England has a fascinating and colourful history, a rich culture, great cities and varied landscapes, yet it’s also small and compact – perfect for a rewarding visit.
Everyone has their own idea of England – this blessed plot, this earth, this realm, this England (a quote from Shakespeare, of course). Many think of red double-decker buses, thatched cottages and country houses, village pubs and cream teas, cheery Liverpudlians and eccentric aristocrats. Others focus on England’s fast-moving contemporary art scene, its world-class football teams or its passion for shopping (Napoleon memorably referred to England as a nation of shopkeepers). Most visitors will admit at least to being intrigued about the cult of the Royal Family in England – while a few seem almost obsessed by it. Certainly, among her own heterogeneous subjects the Queen remains an almost mythical figure and a popular institution.
In reality, there’s some truth to most of the popular images of England. The steel-and-glass offices of the City of London do seem to reek of money just like in the newsreels. Meanwhile, if you go looking for it, you really can find the grim tower blocks and rusting factories of post-industrial decay. Then again, the green valleys and romantic vistas of the Lake District do match the impossibly perfect picture-postcards, and some of the country’s beach resorts really do seem to be stuck in a 1950s time warp, or go further back where the stately homes are redolent of the life depicted in television’s Downton Abbey.

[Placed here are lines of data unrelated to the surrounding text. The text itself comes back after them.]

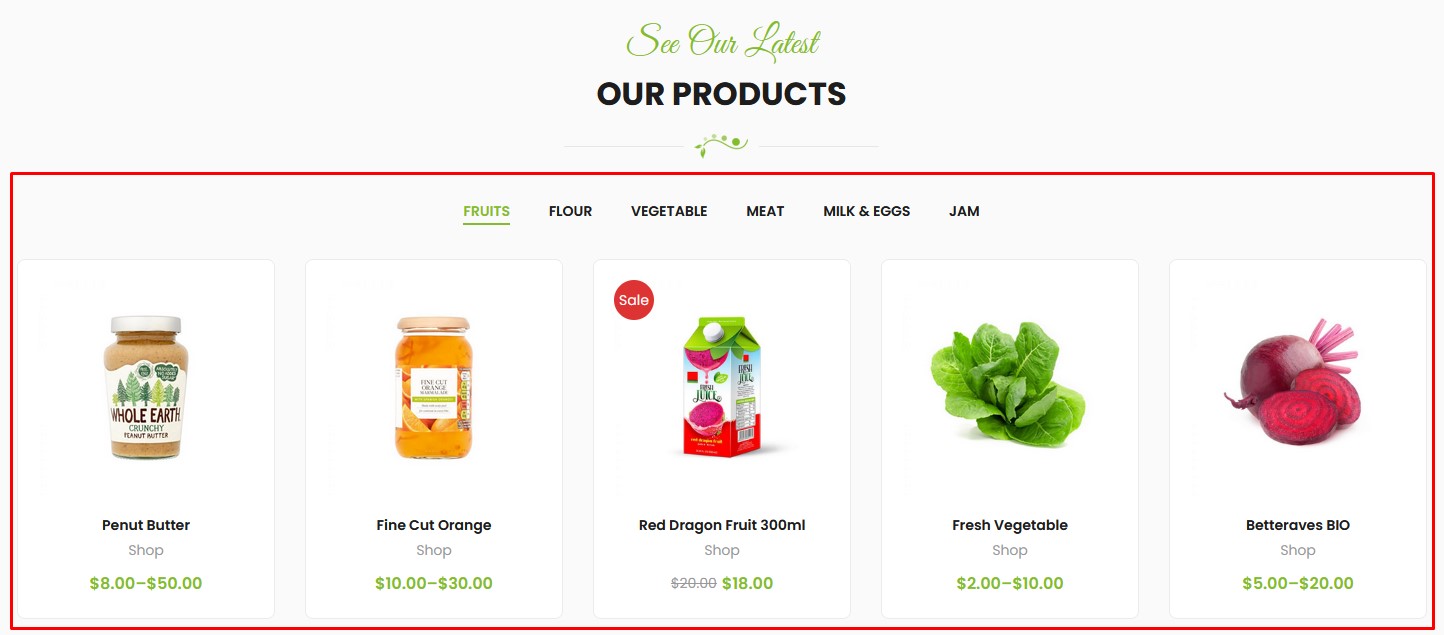The width and height of the screenshot is (1444, 635).
Task: Switch to the Meat tab
Action: coord(765,211)
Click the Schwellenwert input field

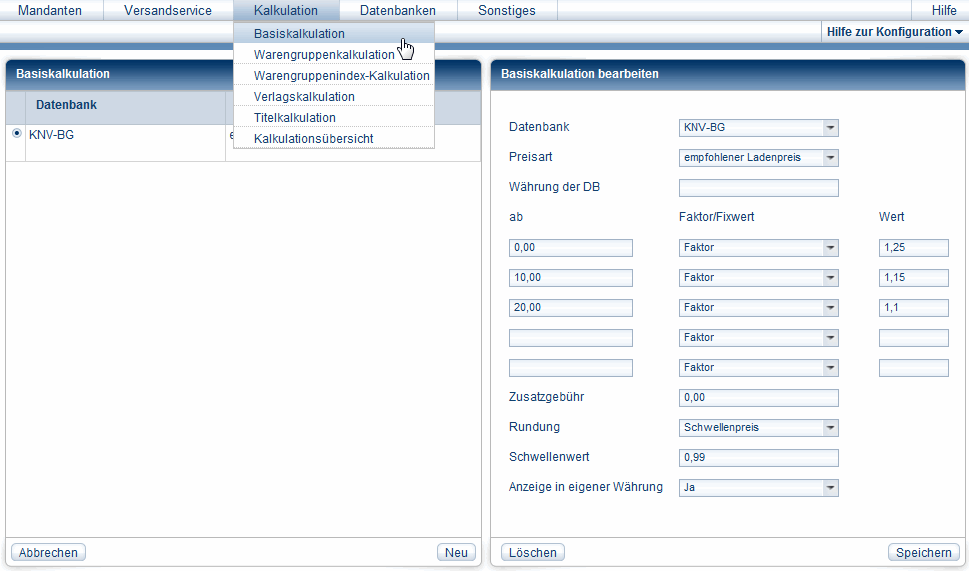coord(758,458)
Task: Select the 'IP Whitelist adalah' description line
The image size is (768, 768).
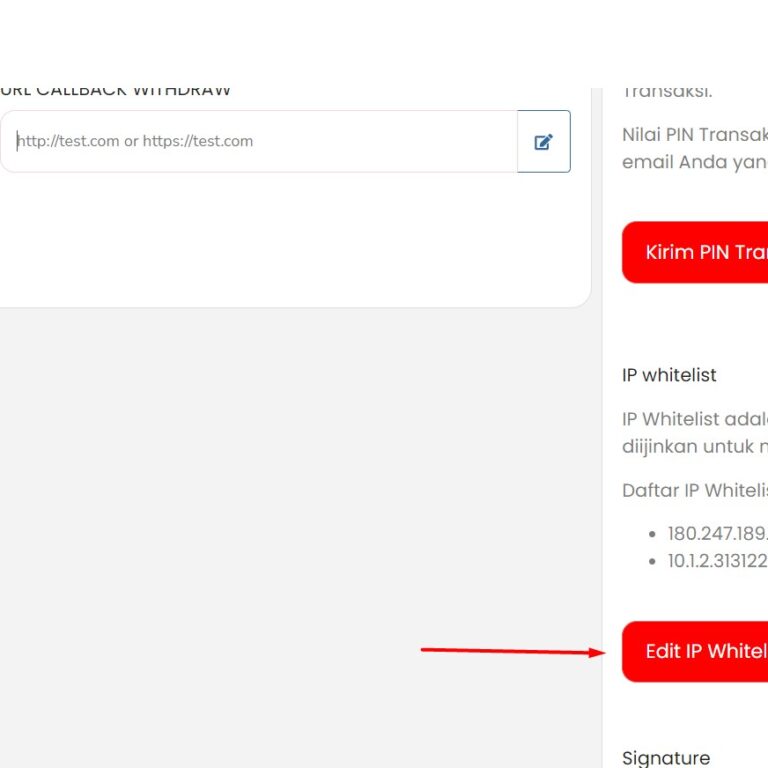Action: [694, 419]
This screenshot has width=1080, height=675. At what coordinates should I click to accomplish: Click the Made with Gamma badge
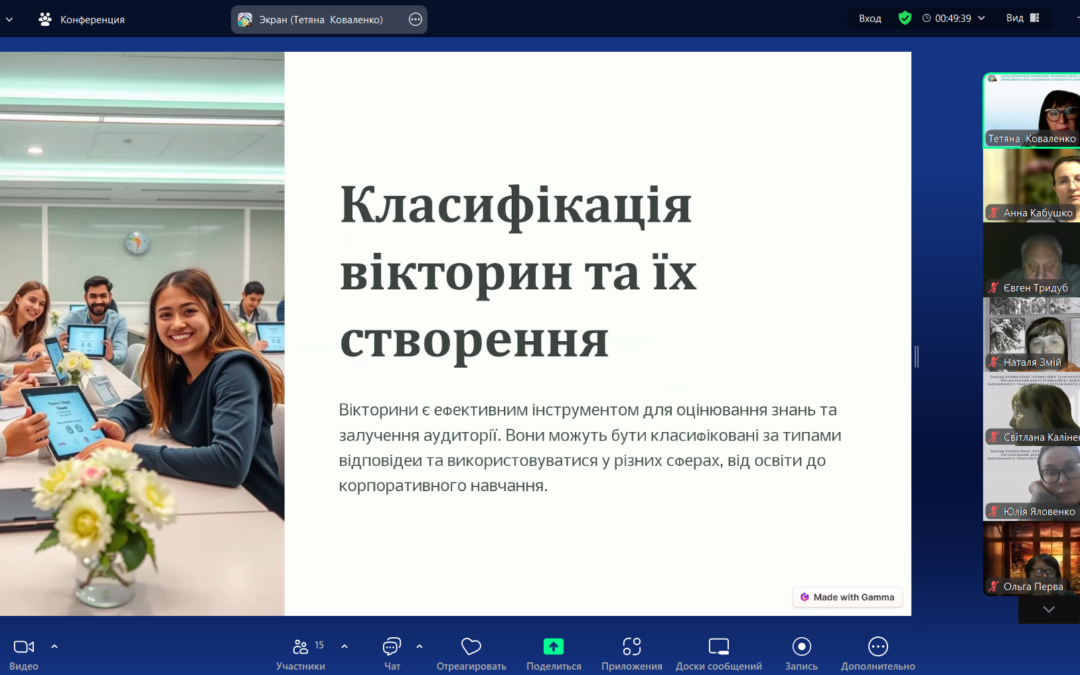coord(847,596)
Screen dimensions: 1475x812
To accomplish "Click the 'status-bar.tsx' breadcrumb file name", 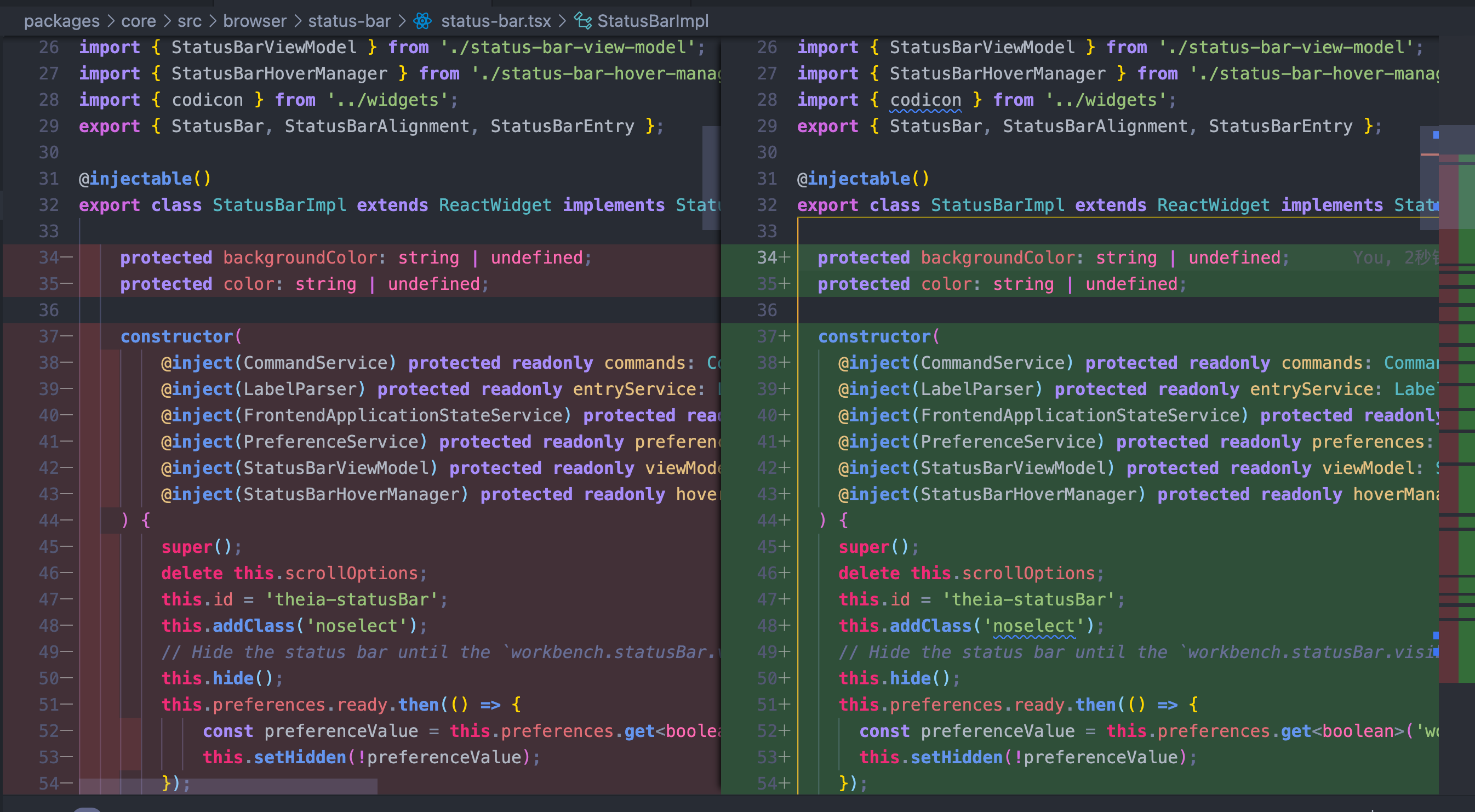I will 495,21.
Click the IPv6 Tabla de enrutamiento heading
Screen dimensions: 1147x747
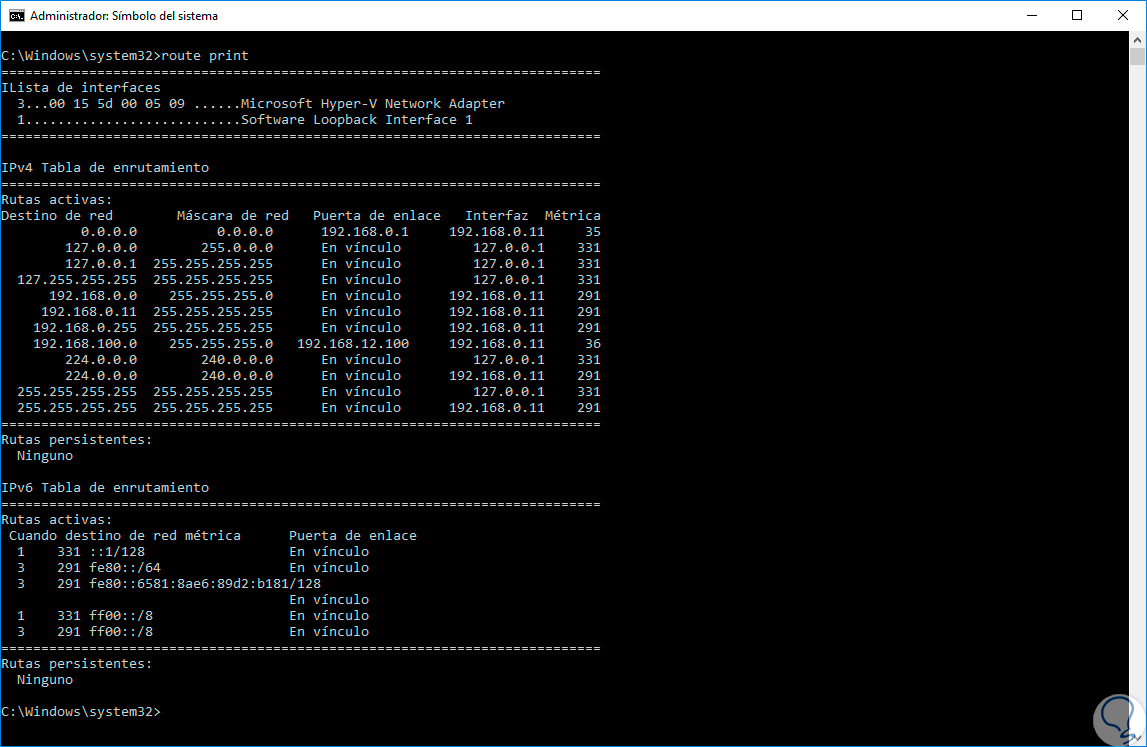105,488
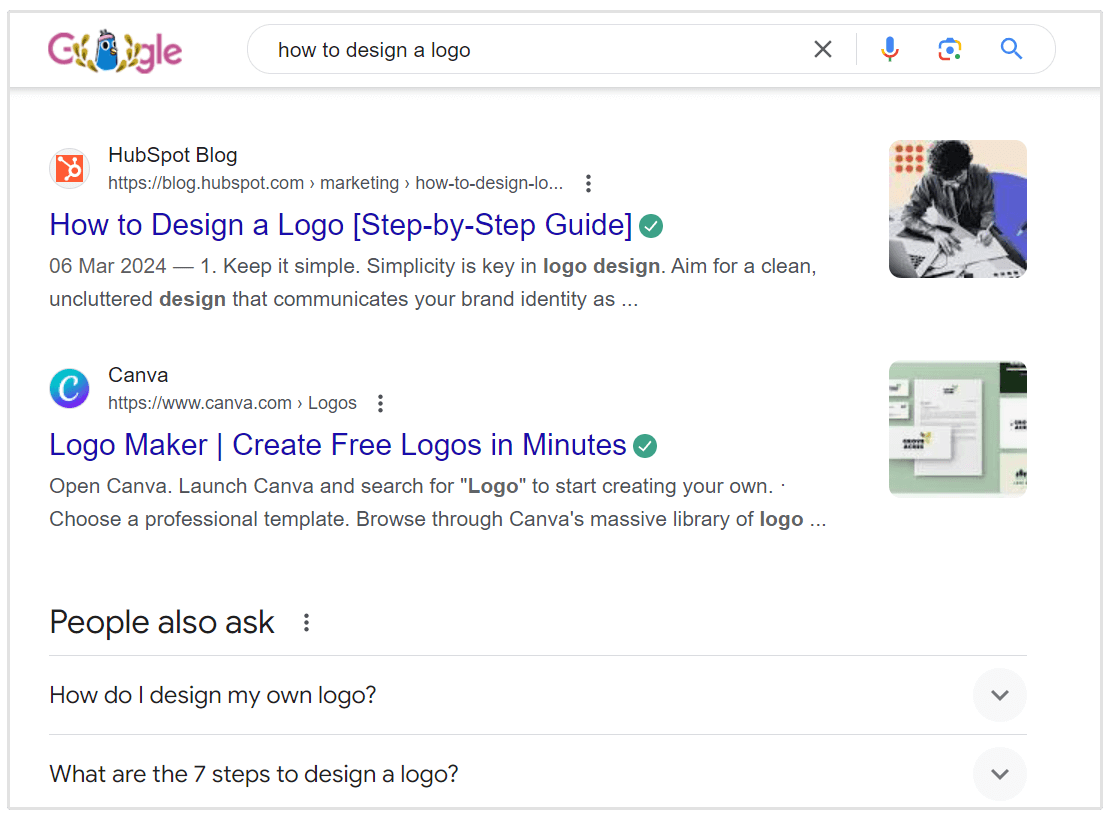Expand "What are the 7 steps" question
Screen dimensions: 1110x820
(999, 774)
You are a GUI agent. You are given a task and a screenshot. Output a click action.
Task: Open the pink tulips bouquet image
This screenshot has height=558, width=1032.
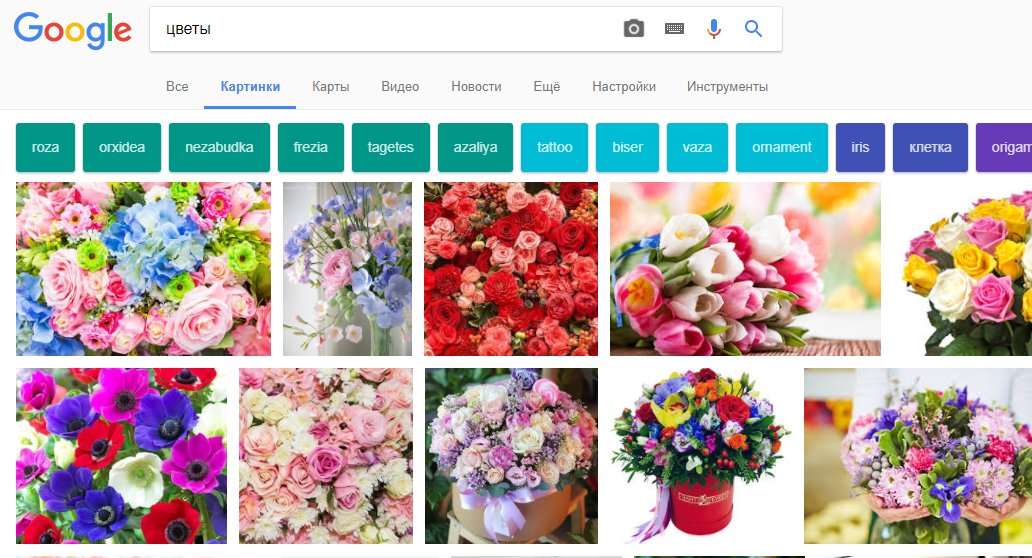click(x=745, y=269)
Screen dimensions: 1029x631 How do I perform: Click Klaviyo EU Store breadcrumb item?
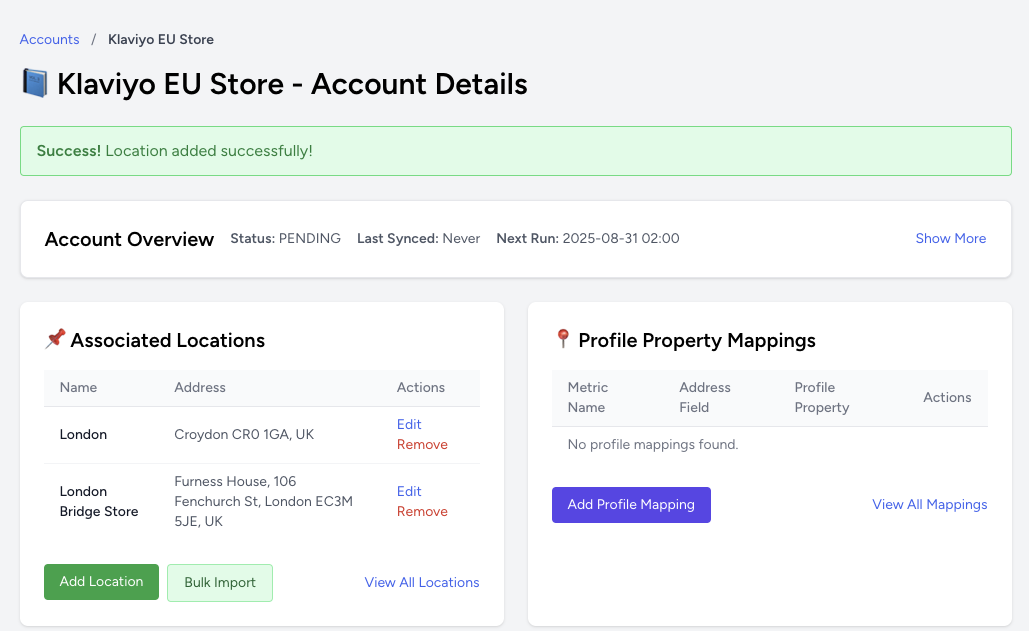click(160, 40)
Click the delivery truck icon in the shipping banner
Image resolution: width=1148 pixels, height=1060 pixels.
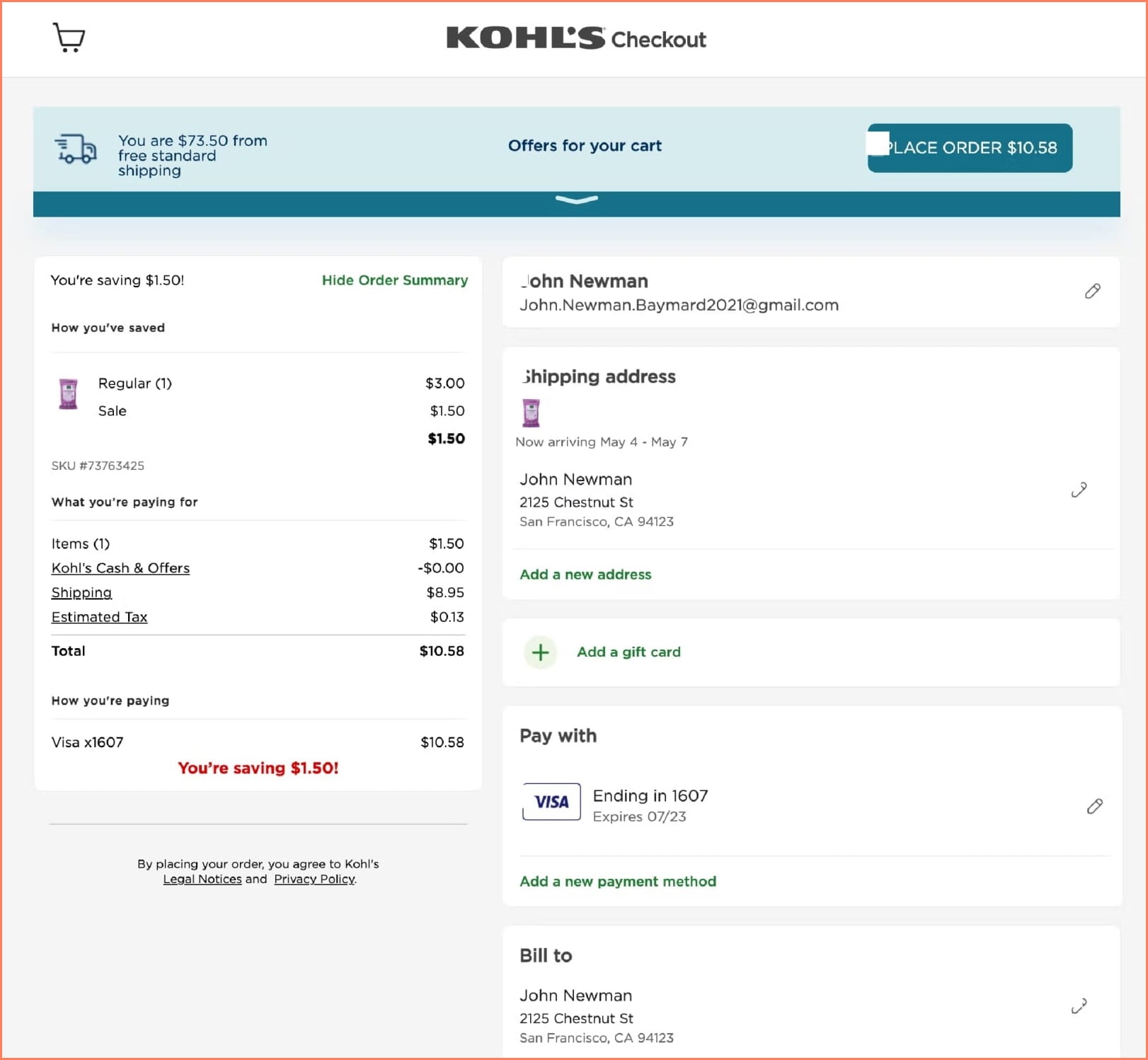point(74,149)
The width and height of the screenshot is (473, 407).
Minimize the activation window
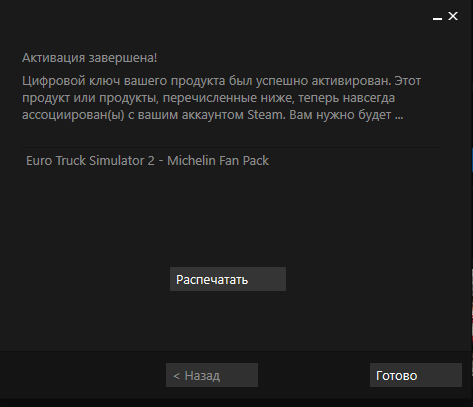437,17
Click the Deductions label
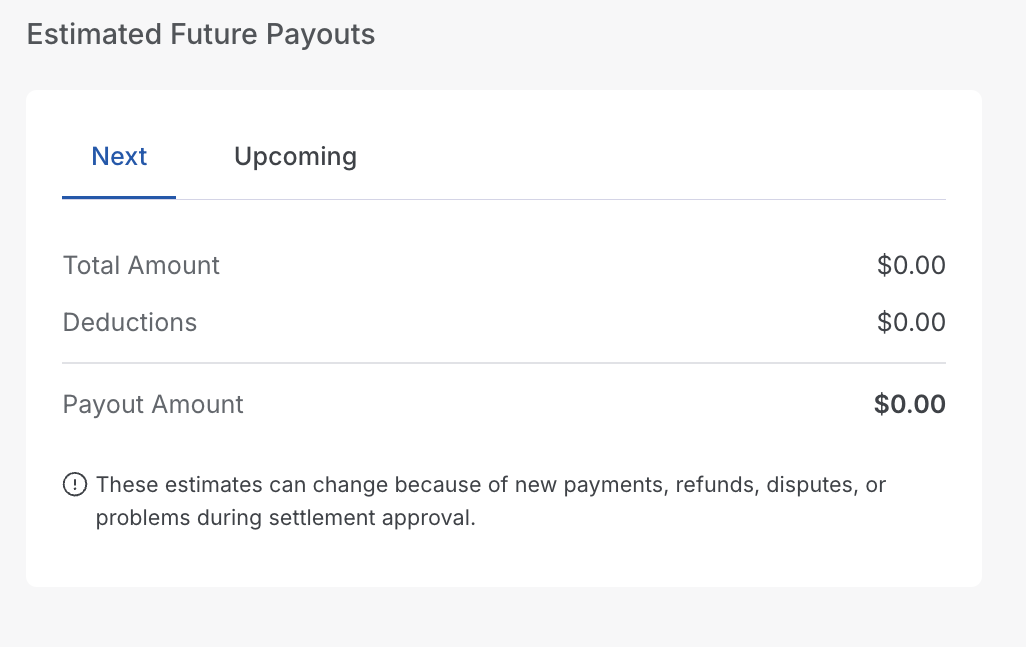The height and width of the screenshot is (647, 1026). coord(130,323)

Whatever your expectations, as a visitor you are unlikely to be disappointed. There really is something to cater to every taste and personality crammed into this small country. Even so, perhaps some will be surprised to find that there is no longer smog in London, that it doesn’t rain as much as they had expected and that Indian restaurants far outnumber fish-and-chip shops. On the other hand, most visitors will be delighted to find that the countryside often does look remarkably green and enticing, and that in spite of motorway madness and urban sprawl, there are still corners that match up to the most fanciful of idylls.